Clara guardó silencio. Bárbara era de esas personas que no necesitan estímulos para desahogarse. Simplemente les fluye la rabia, colina abajo, como el agua del deshielo.
—Emilio era un buen hombre —continuó—. El mejor que he conocido en toda mi maldita vida. Y tenía un corazón así de grande. —Agitó las dos manos en alto—. Si hubieras visto cómo era de parrandero, de alborotador, de pendenciero a veces.
Cuando éramos jóvenes y creíamos que el mundo era nuestro, me llevó a lo alto del arrecife y me juró que se tiraría abajo si me negaba a darle un beso. Luego, que se ahogaría en el mar si no me casaba con él. Siempre me estaba amenazando con cosas así: o me quieres o agarro y me mato, o me crees o me doy a la borrachera, o me tomas o me dejas, y si me dejas, me arranco la vida.
—Apasionado —se le ocurrió apostillar a Clara.
—Temerario —la corrigió Bárbara—. No se puede querer con esa vehemencia, con esa intensidad, porque ahí está el límite entre la cordura y la locura, en esa línea tan estrechita que si uno da un mal paso se cae para abajo.
—Ya.
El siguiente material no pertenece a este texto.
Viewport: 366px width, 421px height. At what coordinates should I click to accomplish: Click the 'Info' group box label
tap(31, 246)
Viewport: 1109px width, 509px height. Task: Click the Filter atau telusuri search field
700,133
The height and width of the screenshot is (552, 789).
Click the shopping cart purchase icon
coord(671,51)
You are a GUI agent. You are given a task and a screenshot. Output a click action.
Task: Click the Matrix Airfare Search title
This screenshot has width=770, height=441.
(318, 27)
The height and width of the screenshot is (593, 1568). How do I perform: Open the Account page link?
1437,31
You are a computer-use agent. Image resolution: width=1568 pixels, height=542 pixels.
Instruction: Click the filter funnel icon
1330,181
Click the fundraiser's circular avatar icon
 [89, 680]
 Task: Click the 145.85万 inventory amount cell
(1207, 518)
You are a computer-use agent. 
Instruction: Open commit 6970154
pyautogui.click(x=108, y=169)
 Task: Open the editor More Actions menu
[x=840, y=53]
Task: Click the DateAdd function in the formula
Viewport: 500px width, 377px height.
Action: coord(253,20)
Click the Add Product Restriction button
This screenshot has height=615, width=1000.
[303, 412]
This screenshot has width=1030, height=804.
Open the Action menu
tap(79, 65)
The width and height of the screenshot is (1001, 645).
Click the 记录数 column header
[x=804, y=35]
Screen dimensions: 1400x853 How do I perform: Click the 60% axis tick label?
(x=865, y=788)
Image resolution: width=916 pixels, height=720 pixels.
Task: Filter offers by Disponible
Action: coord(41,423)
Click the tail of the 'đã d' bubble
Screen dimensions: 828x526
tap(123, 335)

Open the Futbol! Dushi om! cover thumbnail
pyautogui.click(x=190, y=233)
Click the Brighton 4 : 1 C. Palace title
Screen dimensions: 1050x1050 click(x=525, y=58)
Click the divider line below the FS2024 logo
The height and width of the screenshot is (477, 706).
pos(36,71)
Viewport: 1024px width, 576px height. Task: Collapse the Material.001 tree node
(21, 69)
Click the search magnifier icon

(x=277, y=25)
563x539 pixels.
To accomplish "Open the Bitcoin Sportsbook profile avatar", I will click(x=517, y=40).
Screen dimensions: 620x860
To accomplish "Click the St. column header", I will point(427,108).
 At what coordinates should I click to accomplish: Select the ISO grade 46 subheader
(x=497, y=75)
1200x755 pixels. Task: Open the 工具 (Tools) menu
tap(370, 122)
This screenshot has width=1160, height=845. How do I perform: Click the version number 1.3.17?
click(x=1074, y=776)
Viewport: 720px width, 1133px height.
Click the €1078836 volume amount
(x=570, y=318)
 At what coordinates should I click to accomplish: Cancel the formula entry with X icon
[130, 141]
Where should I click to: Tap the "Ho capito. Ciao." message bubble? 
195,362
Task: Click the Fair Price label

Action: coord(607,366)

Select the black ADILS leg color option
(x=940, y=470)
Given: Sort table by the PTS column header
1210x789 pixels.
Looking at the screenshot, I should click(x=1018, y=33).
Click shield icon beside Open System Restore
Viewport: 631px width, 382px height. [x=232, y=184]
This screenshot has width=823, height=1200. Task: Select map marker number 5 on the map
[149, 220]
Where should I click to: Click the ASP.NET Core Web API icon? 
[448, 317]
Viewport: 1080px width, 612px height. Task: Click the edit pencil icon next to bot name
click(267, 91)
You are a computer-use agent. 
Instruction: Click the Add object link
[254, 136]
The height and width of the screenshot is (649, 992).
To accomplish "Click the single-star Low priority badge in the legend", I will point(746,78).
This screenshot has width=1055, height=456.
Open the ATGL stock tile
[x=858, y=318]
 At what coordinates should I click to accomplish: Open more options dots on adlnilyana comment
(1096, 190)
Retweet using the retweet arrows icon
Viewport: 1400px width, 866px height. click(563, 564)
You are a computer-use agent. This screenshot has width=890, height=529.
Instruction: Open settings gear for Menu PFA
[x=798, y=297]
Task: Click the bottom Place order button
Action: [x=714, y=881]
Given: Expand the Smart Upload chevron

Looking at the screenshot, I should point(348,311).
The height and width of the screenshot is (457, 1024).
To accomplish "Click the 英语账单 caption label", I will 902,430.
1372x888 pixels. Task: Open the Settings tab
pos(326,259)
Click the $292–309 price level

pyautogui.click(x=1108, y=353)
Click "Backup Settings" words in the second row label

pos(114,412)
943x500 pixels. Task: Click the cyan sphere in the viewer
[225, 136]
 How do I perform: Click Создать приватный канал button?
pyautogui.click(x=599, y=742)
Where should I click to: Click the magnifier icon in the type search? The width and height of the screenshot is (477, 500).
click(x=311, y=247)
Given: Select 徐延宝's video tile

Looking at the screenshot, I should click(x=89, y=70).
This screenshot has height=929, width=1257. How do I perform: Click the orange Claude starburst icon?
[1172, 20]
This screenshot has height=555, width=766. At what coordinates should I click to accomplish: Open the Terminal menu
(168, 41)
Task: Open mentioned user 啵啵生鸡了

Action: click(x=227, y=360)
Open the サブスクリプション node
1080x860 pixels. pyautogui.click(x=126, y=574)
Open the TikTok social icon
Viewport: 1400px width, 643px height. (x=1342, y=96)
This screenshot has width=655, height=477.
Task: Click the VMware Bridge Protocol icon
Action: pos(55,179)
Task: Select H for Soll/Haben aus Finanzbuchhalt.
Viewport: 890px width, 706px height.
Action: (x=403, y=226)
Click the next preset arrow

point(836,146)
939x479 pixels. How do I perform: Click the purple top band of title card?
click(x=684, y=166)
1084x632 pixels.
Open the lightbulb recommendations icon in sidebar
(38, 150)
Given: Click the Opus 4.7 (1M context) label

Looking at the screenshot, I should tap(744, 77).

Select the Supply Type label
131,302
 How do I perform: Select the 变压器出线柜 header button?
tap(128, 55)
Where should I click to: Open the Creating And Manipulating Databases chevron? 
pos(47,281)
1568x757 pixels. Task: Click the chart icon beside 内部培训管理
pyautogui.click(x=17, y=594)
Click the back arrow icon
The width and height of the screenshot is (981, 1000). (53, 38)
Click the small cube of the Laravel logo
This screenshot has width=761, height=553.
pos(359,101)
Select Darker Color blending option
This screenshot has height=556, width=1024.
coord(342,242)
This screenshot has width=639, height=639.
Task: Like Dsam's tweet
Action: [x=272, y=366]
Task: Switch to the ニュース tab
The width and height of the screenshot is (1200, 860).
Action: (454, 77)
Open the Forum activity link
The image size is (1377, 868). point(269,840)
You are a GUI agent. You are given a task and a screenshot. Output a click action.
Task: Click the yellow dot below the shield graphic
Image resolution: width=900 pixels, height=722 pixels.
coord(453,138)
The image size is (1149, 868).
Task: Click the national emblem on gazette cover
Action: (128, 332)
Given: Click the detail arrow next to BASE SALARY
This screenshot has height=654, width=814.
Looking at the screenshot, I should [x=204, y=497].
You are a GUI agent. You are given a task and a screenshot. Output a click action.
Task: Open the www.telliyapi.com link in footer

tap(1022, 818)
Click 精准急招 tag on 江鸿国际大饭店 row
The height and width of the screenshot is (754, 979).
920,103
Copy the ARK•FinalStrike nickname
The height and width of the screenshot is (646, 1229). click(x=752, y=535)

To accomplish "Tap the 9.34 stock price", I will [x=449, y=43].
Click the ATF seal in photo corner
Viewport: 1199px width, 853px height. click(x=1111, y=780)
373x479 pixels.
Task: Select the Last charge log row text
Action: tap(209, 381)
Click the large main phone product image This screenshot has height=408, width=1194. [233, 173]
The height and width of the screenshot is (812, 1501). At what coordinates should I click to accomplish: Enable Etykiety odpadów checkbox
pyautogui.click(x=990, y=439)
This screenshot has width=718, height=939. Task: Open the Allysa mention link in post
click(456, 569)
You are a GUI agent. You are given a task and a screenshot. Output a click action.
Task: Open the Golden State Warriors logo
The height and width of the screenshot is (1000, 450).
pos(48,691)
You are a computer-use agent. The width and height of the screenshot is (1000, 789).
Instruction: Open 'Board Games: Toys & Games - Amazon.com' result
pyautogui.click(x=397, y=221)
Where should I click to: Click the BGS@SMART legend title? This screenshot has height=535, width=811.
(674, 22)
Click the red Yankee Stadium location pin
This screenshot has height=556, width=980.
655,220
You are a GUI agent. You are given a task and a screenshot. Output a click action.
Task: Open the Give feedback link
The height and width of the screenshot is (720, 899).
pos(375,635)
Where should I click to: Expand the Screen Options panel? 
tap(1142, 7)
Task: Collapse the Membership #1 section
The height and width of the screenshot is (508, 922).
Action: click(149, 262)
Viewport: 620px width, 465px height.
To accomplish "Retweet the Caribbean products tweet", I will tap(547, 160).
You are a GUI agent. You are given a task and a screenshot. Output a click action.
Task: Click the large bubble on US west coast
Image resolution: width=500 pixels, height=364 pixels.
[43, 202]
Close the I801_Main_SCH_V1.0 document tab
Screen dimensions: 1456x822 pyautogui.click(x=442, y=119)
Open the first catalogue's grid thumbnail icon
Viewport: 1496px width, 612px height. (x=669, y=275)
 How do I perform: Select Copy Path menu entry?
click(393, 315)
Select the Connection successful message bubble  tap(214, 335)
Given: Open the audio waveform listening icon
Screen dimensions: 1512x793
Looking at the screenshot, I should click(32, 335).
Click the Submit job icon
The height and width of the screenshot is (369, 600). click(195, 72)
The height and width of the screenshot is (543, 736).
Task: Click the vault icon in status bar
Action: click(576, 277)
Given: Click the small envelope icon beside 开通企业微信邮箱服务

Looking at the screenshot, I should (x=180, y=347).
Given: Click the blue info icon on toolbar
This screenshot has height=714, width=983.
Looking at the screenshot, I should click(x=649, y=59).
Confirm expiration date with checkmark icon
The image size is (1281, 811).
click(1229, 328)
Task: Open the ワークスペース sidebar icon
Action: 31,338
Como de un trapecio.
—Sin red.
Bárbara regresó al sofá. Se hundió entre los cojines de terciopelo. Dio un sorbo largo al vaso de agua y luego se quedó mirando al cristal, como si se asomara a una ventana esmerilada a través de la cual contemplara el paisaje distorsionado y de ese modo se colocara por fin cada cosa en su sitio.